Po mundialu powstało mnóstwo teorii dotyczących słabego występu w spotkaniu z Kolumbią, a zarazem na całym mundialu. Mówiło się o tym, że nasi piłkarze trenowali zbyt ciężko przed samym turniejem. Inni twierdzili, że na mecz z Senegalem wystawiliśmy zbyt ofensywny skład. Dużo mówiło się też o taktyce drużyny. Wielu uważało, że Adam Nawałka niepotrzebnie zaczął wprowadzać ustawienie z trójką środkowych obrońców, przez co zepsuł sprawnie działający mechanizm. Trzeba jednak przyznać, że po porażce 0:4 z Danią w eliminacjach nasza reprezentacja grała coraz gorzej. Mecze towarzyskie przed mundialem nie były zbyt dobre. Być może to właśnie po klęsce z Danią coś się wypaliło i to od tego momentu reprezentacja Polski zaczęła prezentować coraz niższy poziom.

Akt 3. Polska 2:3 Szwecja – Euro 2020

Historia najnowsza. Do Euro 2020 przystępowaliśmy z dużą dozą niepewności. Reprezentację od trzech miesięcy prowadził nowy trener Paulo Sousa – kibice do końca nie wiedzieli, czego można się spodziewać po jego kadrze. Tym bardziej że pierwsze mecze nie napawały optymizmem. W trzech marcowych spotkaniach eliminacyjnych zgarnęliśmy zaledwie cztery punkty, a w sparingach z Rosją i Islandią popełnialiśmy dużo błędów w defensywie. Pozostawało mieć nadzieję, że portugalski szkoleniowiec zdoła poskładać drużynę na mistrzostwa Europy.

Na pewno nie udało mu się to w pierwszym meczu. Po naprawdę słabej grze reprezentacja Polski przegrała 1:2 ze Słowacją. Później udało się niespodziewanie zremisować z Hiszpanią. Nadzieja znów wróciła w serca Polaków, bo starcie z „La Furia Roja” oglądało się naprawdę dobrze.

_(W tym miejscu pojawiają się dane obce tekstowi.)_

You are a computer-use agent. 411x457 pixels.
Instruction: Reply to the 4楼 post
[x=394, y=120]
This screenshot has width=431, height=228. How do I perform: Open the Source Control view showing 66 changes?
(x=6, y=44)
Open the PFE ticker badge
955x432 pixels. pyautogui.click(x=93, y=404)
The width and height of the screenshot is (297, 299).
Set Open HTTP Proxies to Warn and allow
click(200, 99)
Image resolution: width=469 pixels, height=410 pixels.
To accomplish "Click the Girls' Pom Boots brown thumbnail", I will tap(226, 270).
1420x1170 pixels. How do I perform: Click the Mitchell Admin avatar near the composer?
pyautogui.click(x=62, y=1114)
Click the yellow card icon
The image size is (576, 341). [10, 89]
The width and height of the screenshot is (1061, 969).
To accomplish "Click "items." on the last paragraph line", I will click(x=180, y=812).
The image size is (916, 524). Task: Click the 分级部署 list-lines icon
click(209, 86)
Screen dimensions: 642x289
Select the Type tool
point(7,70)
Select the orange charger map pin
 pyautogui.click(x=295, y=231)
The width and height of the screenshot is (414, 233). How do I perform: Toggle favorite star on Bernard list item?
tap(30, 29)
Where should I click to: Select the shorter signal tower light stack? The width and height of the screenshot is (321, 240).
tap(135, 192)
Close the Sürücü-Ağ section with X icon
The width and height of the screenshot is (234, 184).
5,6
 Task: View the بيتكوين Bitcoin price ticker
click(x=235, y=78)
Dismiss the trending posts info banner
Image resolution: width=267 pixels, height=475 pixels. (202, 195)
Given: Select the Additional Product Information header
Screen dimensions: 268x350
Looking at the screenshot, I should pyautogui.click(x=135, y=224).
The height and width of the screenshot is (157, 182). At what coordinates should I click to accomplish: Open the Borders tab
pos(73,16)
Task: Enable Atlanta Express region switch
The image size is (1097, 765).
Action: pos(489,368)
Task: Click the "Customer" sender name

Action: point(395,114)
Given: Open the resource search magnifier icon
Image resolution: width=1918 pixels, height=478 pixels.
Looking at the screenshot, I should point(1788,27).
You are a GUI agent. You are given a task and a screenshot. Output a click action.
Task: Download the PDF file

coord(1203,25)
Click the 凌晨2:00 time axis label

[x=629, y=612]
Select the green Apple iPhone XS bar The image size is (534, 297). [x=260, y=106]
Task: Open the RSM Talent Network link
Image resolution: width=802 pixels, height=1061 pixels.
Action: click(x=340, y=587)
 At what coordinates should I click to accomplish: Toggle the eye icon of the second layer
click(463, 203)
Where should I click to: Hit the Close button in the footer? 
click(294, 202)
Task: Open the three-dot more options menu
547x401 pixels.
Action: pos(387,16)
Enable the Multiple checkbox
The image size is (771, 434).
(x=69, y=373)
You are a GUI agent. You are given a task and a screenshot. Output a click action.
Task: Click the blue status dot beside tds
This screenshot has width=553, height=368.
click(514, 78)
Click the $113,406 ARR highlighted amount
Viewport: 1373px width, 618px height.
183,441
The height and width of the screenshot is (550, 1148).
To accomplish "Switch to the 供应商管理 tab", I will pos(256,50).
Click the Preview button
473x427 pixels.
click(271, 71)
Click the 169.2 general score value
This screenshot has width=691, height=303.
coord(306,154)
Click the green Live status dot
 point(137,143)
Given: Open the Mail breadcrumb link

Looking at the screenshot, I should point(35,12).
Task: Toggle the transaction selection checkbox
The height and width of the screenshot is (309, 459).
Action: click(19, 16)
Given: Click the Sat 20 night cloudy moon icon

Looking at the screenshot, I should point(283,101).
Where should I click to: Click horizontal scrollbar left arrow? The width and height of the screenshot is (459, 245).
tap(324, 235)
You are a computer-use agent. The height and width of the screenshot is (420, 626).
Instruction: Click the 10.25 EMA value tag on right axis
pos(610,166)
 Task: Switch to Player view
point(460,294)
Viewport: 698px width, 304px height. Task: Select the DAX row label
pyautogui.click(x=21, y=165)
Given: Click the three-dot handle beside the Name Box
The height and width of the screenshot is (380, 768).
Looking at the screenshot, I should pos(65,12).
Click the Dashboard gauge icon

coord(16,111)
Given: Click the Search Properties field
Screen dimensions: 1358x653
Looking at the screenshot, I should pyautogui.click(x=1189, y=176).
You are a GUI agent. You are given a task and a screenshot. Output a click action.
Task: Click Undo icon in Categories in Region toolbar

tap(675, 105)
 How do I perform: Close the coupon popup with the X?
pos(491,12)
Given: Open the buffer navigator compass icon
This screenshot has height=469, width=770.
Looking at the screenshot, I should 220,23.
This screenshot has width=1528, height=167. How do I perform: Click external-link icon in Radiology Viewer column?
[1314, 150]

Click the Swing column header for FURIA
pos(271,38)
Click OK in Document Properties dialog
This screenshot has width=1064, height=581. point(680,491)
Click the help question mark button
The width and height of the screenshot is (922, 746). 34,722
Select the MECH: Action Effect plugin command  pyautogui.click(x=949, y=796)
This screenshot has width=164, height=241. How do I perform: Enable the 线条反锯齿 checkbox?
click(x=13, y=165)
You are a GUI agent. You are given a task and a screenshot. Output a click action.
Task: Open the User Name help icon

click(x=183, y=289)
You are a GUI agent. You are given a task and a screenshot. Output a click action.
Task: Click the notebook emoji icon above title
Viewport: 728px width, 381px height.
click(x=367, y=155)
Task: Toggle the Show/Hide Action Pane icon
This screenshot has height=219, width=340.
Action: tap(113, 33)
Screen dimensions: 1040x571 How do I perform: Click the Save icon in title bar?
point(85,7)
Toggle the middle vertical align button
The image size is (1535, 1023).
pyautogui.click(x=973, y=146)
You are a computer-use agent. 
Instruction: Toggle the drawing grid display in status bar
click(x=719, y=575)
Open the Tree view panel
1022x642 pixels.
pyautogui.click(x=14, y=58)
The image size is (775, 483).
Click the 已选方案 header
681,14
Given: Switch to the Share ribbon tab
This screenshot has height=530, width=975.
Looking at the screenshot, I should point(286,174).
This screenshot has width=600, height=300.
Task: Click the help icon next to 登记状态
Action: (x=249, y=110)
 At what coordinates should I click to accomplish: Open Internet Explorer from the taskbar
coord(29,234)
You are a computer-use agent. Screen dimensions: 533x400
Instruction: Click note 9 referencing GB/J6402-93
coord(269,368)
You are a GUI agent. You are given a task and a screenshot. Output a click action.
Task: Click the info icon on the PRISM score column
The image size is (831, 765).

Wielu kibiców ponownie uwierzyło w ofensywny styl gry wprowadzony przez Paulo Sousę.

Starcie ze Szwedami rozpoczęło się od mocnego uderzenia drużyny ze Skandynawii. Już w 2. minucie Emil Forsberg zdobył bramkę na 1:0. Jakiś czas później Robert Lewandowski w jednej akcji dwukrotnie trafił w poprzeczkę. Całościowo jednak patrząc, w pierwszej połowie nasza gra ograniczała się do nieskutecznych wrzutek. W 59. minucie Emil Forsberg podwyższył wynik na 2:0. Całe szczęście chwilę później Robert Lewandowski pięknym uderzeniem zza pola karnego zdobył gola kontaktowego. Później nasz kapitan doprowadził do wyrównania. Niestety próby zdobycia bramki za wszelką cenę spowodowały utratę gola po kontrataku Szwedów. Reprezentacja Polski przegrała kolejny mecz o wszystko.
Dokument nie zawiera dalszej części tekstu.